Well-Being & Women’s Health: A Whole-Life Approach
Why in the world are 23% of American women between the ages of 40 to 59 unwell and unfortunate; and on top of that they’re prescribed addictive pain pills, antidepressants and sleeping pills for situational depression?
For a woman’s well-being to rise up and flow out powerfully from her authenticity she must be happy, healthy and prosperous. She needs to be in a good space and place in life; to be spirited and courageous while maintaining her composure under stress, and sometimes under great strain. For her to be well she must have the ability to control her emotions (feelings) and mental agitations (thoughts). Well-Being means the state of being happy, prosperous, pleasing, fortunate, free and healthy. Well-Being comes with having the capacity to integrate emotional, mental, physical, and spiritual health, bringing contentment, peace, prosperity, harmony and wholeness.
The PEP System® is an innovative way to dismantle the overuse of prescription drugs and alcohol for situational depression. The PEP System® is a proven method that works to bring about well-being through whole-life transformation.
Start Discovering Your Excellence Now with The PEP and The PEP System®!
The concept of The PEP System® is the most innovative transformational training and professional whole-life coaching system available. It is a profiling, coaching and training method that observes, considers, evaluates, and elevates the whole person.
The PEP System® is based on the theory that each individual has twelve key abilities that are utilized in our everyday existence to make our life work and flow. The hidden secret is that most individuals are completely unaware of this, and as a result the majority of us have all of our key vital abilities collapsed together. This method of whole-life coaching cuts right through to the source of the matter to treat the cause and not the effect.
It is through integrating emotional, mental and physical health that women thrive and flourish. It’s Well-Being.
Between the ages of 40 to 59 a woman’s life can be challenging, to say the least. However, the key to creating and maintaining harmony and well-being during this time is about focusing on remaking and revitalizing our lives. We are not supposed to wear out, give out, or die from situational depression and prescription drugs. How many more women will have to die before we find other natural alternatives to combat emotional, mental and physical disharmony? When will we learn that the way out of a situation in to work through it… not to cover it up with prescription medication, drugs and alcohol?
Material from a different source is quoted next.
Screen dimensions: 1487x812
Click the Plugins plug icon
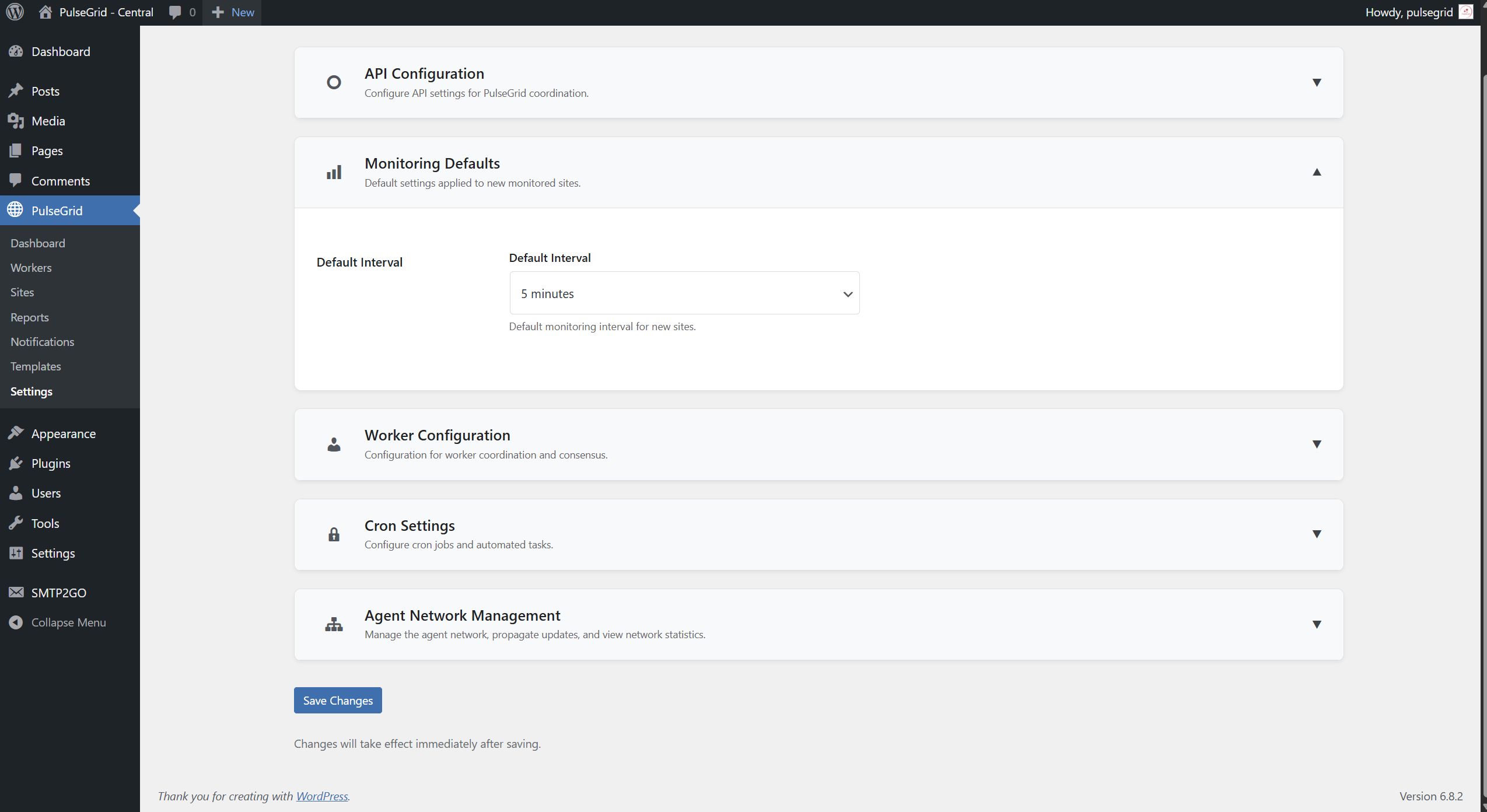16,463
These statistics are alarming. It is time we insist that our doctors work to get to the source of women’s pain and and work on a whole-life approach and know that it is impossible to treat an effect (or situational depression) with an effect.
Why are so many women depressed in the first place?
The PEP System® shows women how to readjust, revive, restore, and to reverse and revitalize their energy and excellence, and it demonstrates how to direct this power into reversing these alarming statistics. Women between the ages of 40 to 59 can live a more joyous, successful, fulfilled, prosperous and harmonious life and lifestyle.
Did you know that antidepressant use is up in the United States nearly 400 percent over the last two decades? Why? What can we do about it?
A new report from the Centers for Disease Control (CDC) finds that antidepressants are the drug of choice for adults in the U.S. The study says that 11 percent of Americans are taking Prozac, Paxil or another type of antidepressant. According to the report antidepressants are the most common drug taken by adults under 45, and women take the pills more than men at every age group. Women ages 40 to 59 are most likely to take antidepressants — 23 percent of them are taking the pills. This CDC report involved about 13,000 people over three years. It shows a huge leap in the use of antidepressants, up by 400 percent from a similar report out in the mid-1990s. The report also says most people taking antidepressants have been doing so for more than two years, but they don’t appear to be checking in with their doctors. A vast majority say they haven’t had contact with a mental health professional for more than a year.